### 文書抜粋
..........

メディカルスタッフプログラム2(JDDW)
10月29日 14:00–17:00 第11会場(福岡国際会議場 502+503)
MS2-5指

在宅医療で身に付けるべき歯科口腔健康の基本知識

樺沢 勇司
東京医歯大大学院・健康支援口腔保健衛生学
臨床,特に訪問医療において歯科疾患を持つ患者さんに接する機会は,少なくないと考えられます.医師が歯科疾患の存在に留意した際には歯科医師と連携して対応を行うと思いますが,医科と歯科との医療連携はいまだ十分ではない現状があります.私が2019年-2020年に行った医科歯科連携についての全国的調査研究(厚生労働科学研究費;19IA1009)を行った結果からは,医師は歯科疾患を実際に診察する機会が少なく,歯科疾患を意識する機会は直接の歯科医師との直接の診療連携によること.歯科に紹介する際には紹介状の作成はせず口頭にて歯科受診を薦めている場合も多いこと.歯科との連携の契機は同じ病院内あるいは地域であることが多いこと,そのため地域における患者に関するカンファレンスは一定の効果を持つと考えられること.また,歯科への紹介の障害として,紹介書作成の煩雑さやシステムの問題というよりは,歯科疾患への理解の不足が考えられ,連携におけるメリットは感じながらも,実際の歯科との連携機会の不足が認められました.一方で,医科と歯科との医療連携の懸け橋として,私が着目している,歯科衛生士は,在宅歯科診療,往診等への参加が約4割程度であり,全身疾患と歯科に関する理解や,地域における多職種の連携について更なる教育機会の充実が必要とされています.こうした背景の下,本シンポジウムのテーマである高齢者医療における多職種連携をより充実させる上では,高齢患者に認められる,口腔健康機能の低下に対する理解を加えて考えねばならない.具体的な口腔健康管理の内容については,私の本学での経験から,「口腔乾燥への対応」,「口腔衛生不良,非経口剥離上皮膜への対応」,「口腔粘膜炎,口腔カンジダ症への対応」,「摂食嚥下障害への対応」が多く,次いで「歯科疾患への対応」が中心であると考えられる.本シンポジウムにおいては,特にこうした訪問医療の対象となる高齢患者の口腔健康の課題について私見を述べさせていただくとともに,その口腔健康管理の基本について紹介させていただきたいと考えている.

..........

### 課題
この抄録によると、歯科衛生士の在宅歯科診療や往診等への参加はどの程度ですか。 次のエントリは抄録の内容とは関係がありません。

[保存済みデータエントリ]
..........

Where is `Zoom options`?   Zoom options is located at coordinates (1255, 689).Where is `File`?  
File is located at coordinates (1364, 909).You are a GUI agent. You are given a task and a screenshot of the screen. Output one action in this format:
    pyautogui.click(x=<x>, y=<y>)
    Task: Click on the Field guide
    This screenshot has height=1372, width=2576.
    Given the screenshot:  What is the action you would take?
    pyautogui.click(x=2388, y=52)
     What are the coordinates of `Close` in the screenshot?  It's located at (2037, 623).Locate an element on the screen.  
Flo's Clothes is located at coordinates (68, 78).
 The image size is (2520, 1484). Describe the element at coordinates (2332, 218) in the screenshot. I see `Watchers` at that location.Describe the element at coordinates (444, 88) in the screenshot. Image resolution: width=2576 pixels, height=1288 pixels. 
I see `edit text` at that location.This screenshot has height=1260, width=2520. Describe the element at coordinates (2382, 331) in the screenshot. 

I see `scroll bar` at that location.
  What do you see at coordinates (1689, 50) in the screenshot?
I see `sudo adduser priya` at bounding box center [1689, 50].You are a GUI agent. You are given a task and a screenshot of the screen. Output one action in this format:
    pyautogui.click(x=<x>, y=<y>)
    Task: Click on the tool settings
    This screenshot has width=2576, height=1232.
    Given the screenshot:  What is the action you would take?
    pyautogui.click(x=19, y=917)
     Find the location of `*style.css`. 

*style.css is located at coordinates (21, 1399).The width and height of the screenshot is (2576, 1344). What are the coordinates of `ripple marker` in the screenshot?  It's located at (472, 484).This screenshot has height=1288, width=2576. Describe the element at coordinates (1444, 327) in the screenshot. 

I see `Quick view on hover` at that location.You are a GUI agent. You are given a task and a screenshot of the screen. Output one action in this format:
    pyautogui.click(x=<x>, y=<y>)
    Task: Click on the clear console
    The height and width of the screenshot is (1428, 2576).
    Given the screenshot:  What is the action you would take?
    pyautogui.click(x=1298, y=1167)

..........

### 課題への解答
約4割程度です。